What was supposed to be a public philosophy became a measure
of private loyalty and an instrument of economic gain for the politically
well-connected. A couple of conferences were organised in Sandton, and nothing
has been heard of the renaissance ever since. A Centre for African Renaissance
studies is attached to the University of South Africa but it is a far cry from
the mobilising leitmotif that some of us had hoped for, stripped of the organic
link to communities that was the central tenet of Black Consciousness
philosophy.
Jacob Zuma emerged as the classic charismatic hero, representing
the interests of the alienated masses and many of those who had been hurt by
Mbeki. That is how Zuma was able to put together one of the most remarkable
political alliances of the post- democratic era – from pimps and hooligans to
stripe-suited businessmen to trade unionists and opinion makers. Zuma thus
ascended to power less because he was loved and more because Mbeki was hated.
Even though I was excited about Zuma’s ascendancy, I still
felt room for doubt: “The question at the end of the day is whether the new
leadership under Zuma has the emotional temperament, the ethical-moral
commitment, the political willingness and the institutional resources needed
for the revival of democracy. If they do not, then we will be in no better
position than we were under Mbeki. In fact, we might even be in worse shape. In
the end Mbeki’s autocratic behaviour might simply be replaced by anarchy under
Zuma. The democratic moment would have been just that – a passing moment”.

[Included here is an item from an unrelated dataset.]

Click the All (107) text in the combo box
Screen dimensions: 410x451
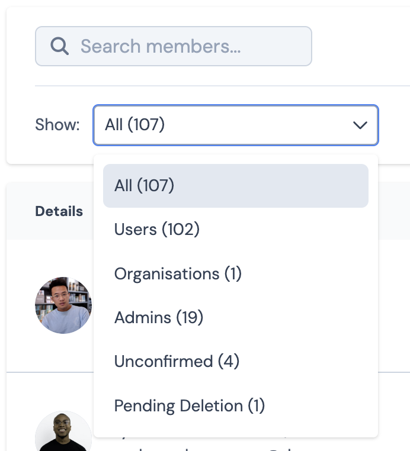coord(134,125)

It was indeed only a matter of time before allegations of
corruption against Zuma’s administration began to surface, and before the
president himself started to behave in pretty much the same way as his
predecessor, Thabo Mbeki.
In a nutshell, Zuma brings to mind the emperor Napoleon’s
frustration at the checks and balances imposed on him by the institutions of
the French Revolution.
Archbishop Desmond Tutu captured the spirit of our times –
the essence of our public philosophy – when he responded to the government’s
refusal to grant the Dalai Lama a visa to attend his birthday party. Tutu’s
response seemed to capture how interests instead of values have taken over in
our political culture: “You do not represent me, Mr Zuma, you represent
yourself and your interests”.
This emphasis on interests over values seems to be a far cry
from Steve Biko’s approach to politics.